Update (23.01.2017): We now understand that a police file was submitted to the Crown Prosecution Service in order that a charging decision could be made. It has now been concluded that there is insufficient evidence to give rise to a realistic prospect of a conviction – there will be no further action taken by the Metropolitan Police Service in this case.

Update: information is that the police “Advice File” has now been submitted to the Crown Prosecution Service in relation to this matter – 30/11/2016


Tory opposition group leader Cllr Hall presented the petition ‘Don’t Force Communities out of Wealdstone’ at the Harrow Council meeting on 25 February 2016.
The petition said that the council plans for a new Civic Centre in Wealdstone at the site of the Peel House car park could force out a community banqueting hall (Premier Banqueting ) etc and undermine local businesses.
Cllr Hall said: “It will damage the entire Wealdstone business community”  (i.e. including her own business in the area as well – therefore, the conflict of interest in presenting and supporting the petition)!
The petition was debated at the council meeting but Cllr Hall who has a shop, business interest, in Wealdstone did not declare the pecuniary interest* and remained present during the debate, despite  that non-declaration of pecuniary interest is a criminal offence. Successful prosecutions can result in a fine of £5000 and disqualification for five years from the local council and from other local authorities (page 24).
{The minutes of the council meeting on 25 February 2016 show that Councillor Hall declared only a non-pecuniary interestitem 4(a) under section 143 of the minutes – and debate was held on the content of the petition submitted by Cllr Hall – 145a (i) (ii)}
(* Agenda of the council meetings give councillors an opportunity to declare an interest early in a meeting. Councillors must abide by the rules of disclosure to declare “disclosable pecuniary interests” (page 23) or “DPIs” that include the councillor’s employment, ownership of land, and business interests while other interests are usually non-pecuniary or personal interests. In the case of the pecuniary interest in an agenda item, a councillor would leave the meeting when that item is discussed to give the public confidence in the council’s decision making)
Alongside Cllr Hall being under police investigation, the implications are:
Since the council had decided to move to Wealdstone and acquire the Premier Banqueting premises (through a commercial deal), does the active protest by Cllr Hall against these decisions and her support for the petition  disadvantage the council in acquiring the premises and negotiating a price – and does all this constitute a breach of the councillors code of conduct that requires the councillors not to endanger council’s interests, including its financial interest.
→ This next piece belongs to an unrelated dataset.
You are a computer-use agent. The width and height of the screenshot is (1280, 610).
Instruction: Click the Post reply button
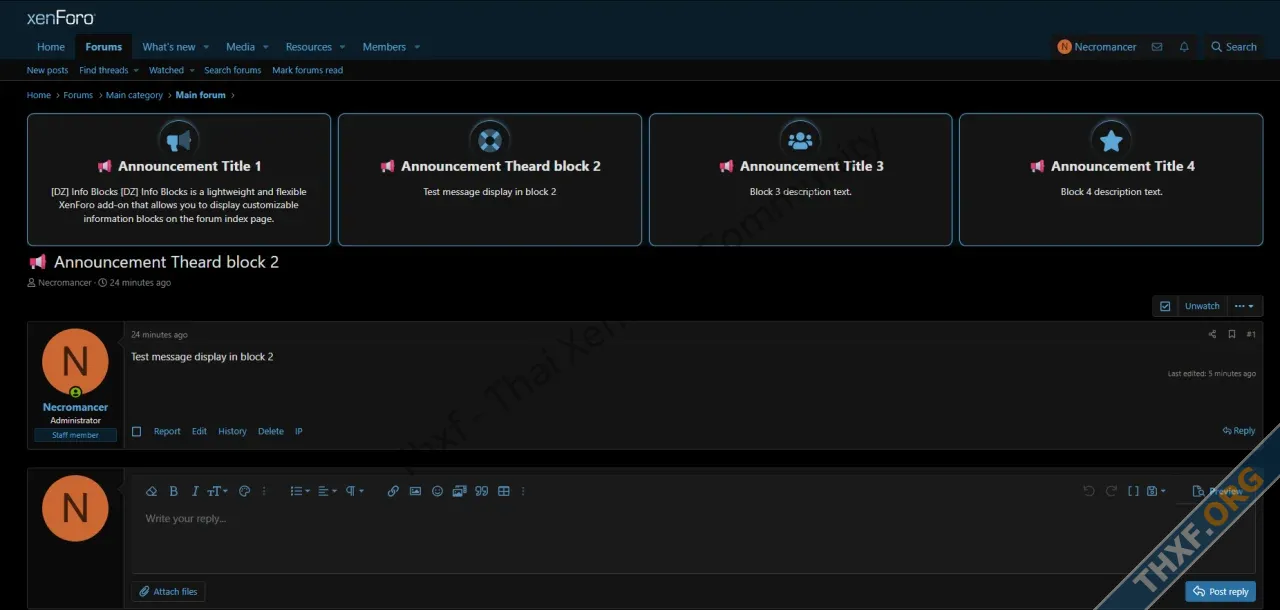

The politicisation of this matter seemingly made the owner of the Premier House to look somewhere else and now a third party is negotiating with the owners of Premier House, with a view to buying the property.
Therefore, the council could finish up paying far more for the property than whatever was previously negotiated, either in matching the price offered by the new bidder or eventually buying the property from the new buyer – a financial loss to the council in any case (taxpayers money).
Did Cllr Hall fail to safeguard the financial interest of the council in this case – another potential reason for the breach of the councillors code of conduct.